Form.Reborn of Folded Word Press was an experimental poetry journal that sought to boil the essence of form poems down so that they can fit in a mobile phone text message. 

And so, we began to create Form140.  A working definition is this:  Any poetic flash within 140 characters (including spaces), a/k/a Tweet.  Carl Sandburg’s famous poem “The Fog” would fit.  

But as we develop Form140, we also begin to improvise solutions to Twitter’s inhospitability to traditional line breaks, as in the variations below:  

1.  Equation poems.  These are poems without line breaks, but structured by keyboard signs such as ” -, +,  x, >,< and =.”   A working example is “(you)(me) – rocking horse – pogo stick – skate board = empty nest.”    

2.  Cumulative poems.  These are poems where the first line is one word, the second is two words, the next is three words,  etc. — or the opposite, dwindling down to one word.  The poet  decides on keyboard symbol(s) to use to divide the lines.

3.  Prose poems.  Prose is used, but unlike stories, no beginning, middle and end, or plot is needed.  All that is called for within the 140 characters (including spaces) is a moment of grace.

4.  Any poems involving spinning, flying spins, or the poet’s choice of circular, concentric, mobius strip, or other infinite action. 
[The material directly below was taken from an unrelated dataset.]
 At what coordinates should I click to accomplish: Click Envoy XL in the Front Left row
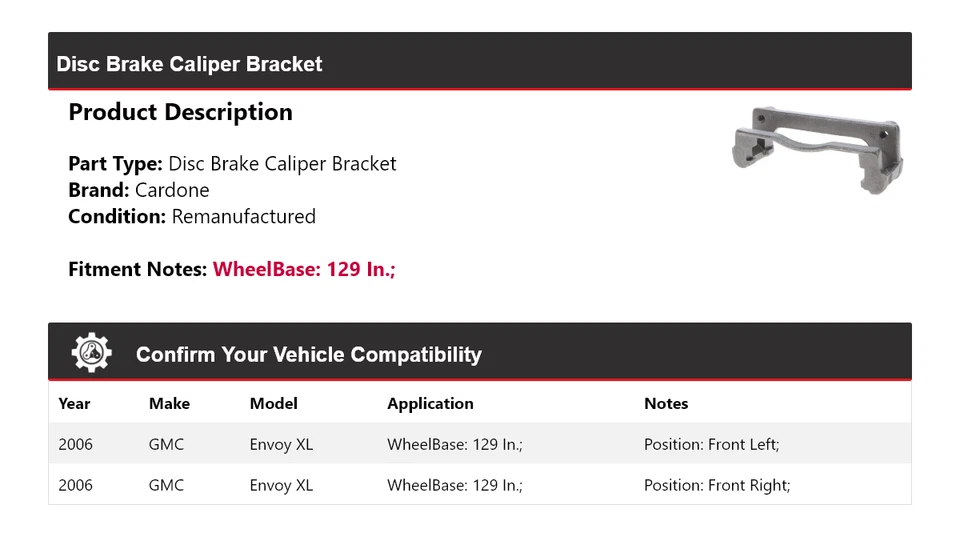tap(281, 445)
With Form.Reborn, we observed that some forms can be tweaked easily to fit within the 140 character limit: haiku, cinquain, limerick, one stanza ballads, one heroic couplet, etc.  Others, on the surface, seem to defy the bounds of possibility: villanelle, sonnet, sestina, etc.  Can they be done with text-speak?  Should they?  Will readers want to track a few lines of long forms at a time until the series is complete?  We published vibrant images and concise thought that readers enjoyed whether they were in a doctor’s waiting room, in line at the grocery store, walking to class, or  . . .

Now, the next chapter begins.  We invite you to help write it.